▶ [Exercise directions]: Below are records; count the lines that hold the string "computer" and give only the count.

┄┄┄┄┄┄

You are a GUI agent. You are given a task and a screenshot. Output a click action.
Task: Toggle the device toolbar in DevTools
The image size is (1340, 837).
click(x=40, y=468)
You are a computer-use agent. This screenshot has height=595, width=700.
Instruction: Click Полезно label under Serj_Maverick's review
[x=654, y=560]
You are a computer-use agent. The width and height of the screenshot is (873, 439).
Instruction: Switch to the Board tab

┄┄┄┄┄┄

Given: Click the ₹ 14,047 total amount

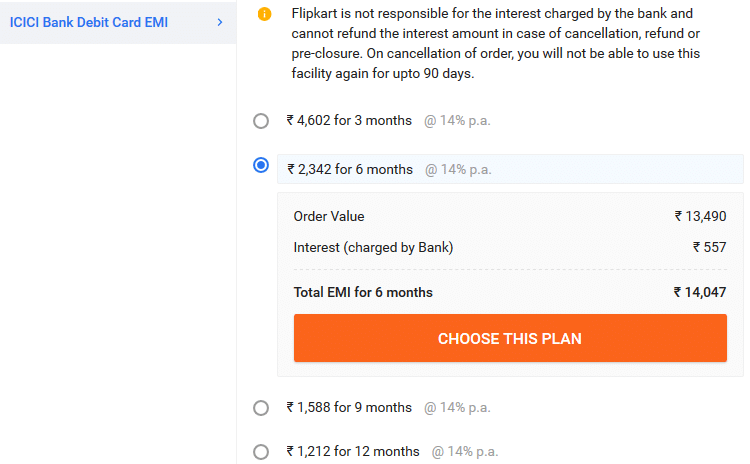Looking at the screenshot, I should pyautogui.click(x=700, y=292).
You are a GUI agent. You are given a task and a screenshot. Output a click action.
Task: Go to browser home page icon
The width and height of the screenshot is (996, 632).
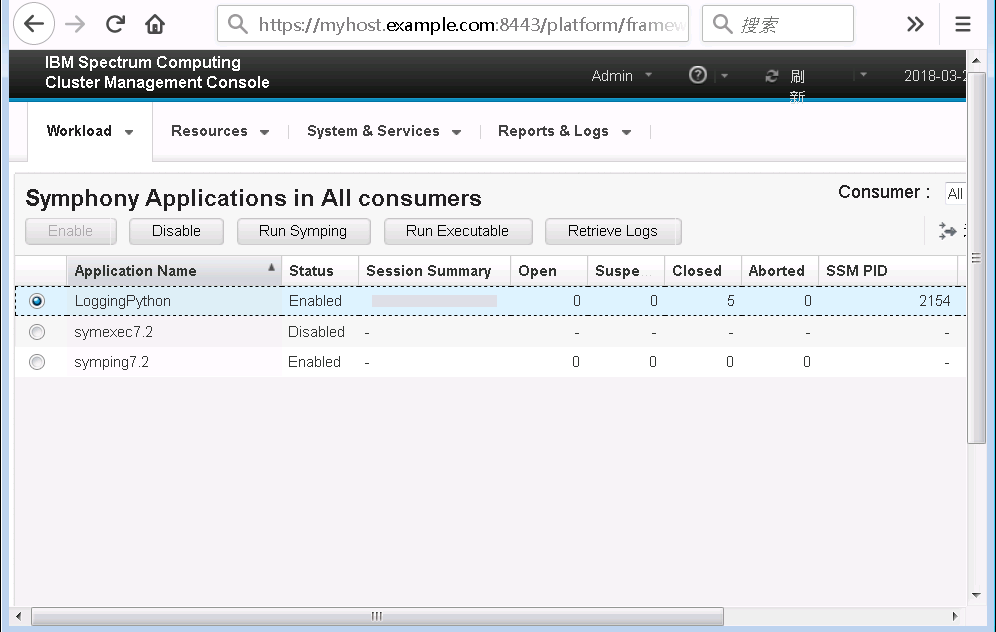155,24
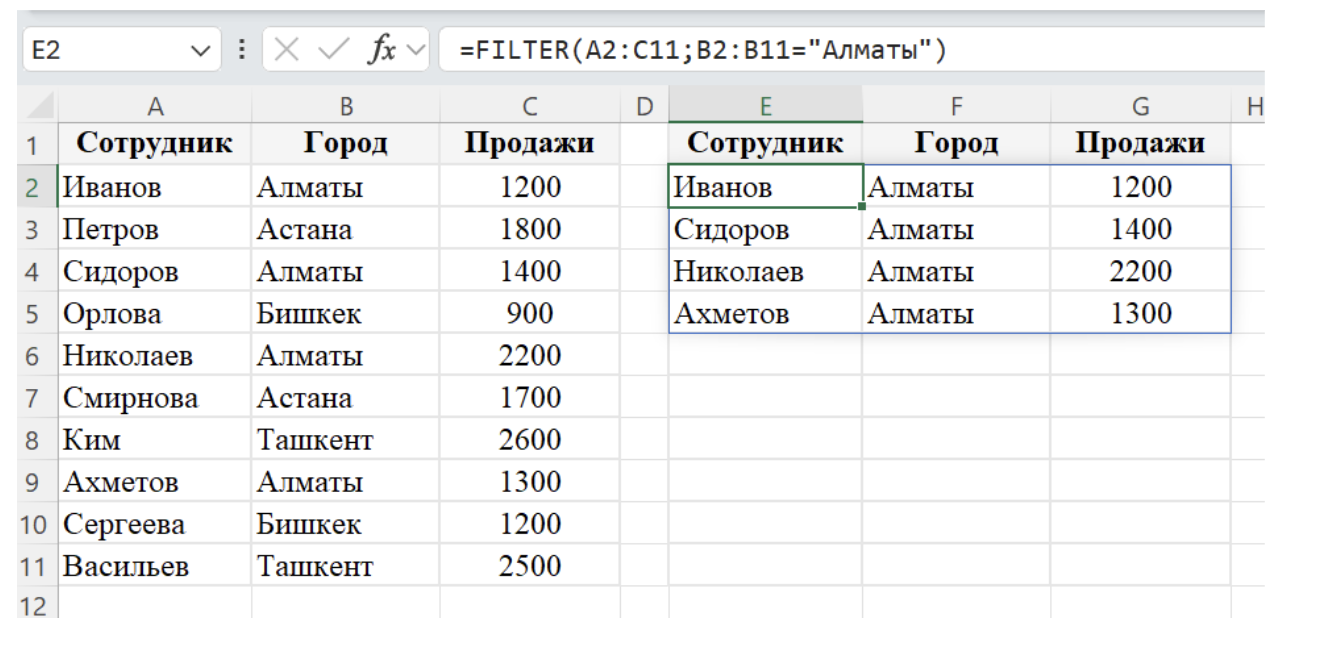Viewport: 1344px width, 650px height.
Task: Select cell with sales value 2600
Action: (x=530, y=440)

┄┄┄┄┄┄

▶ [Reply to the task]: 2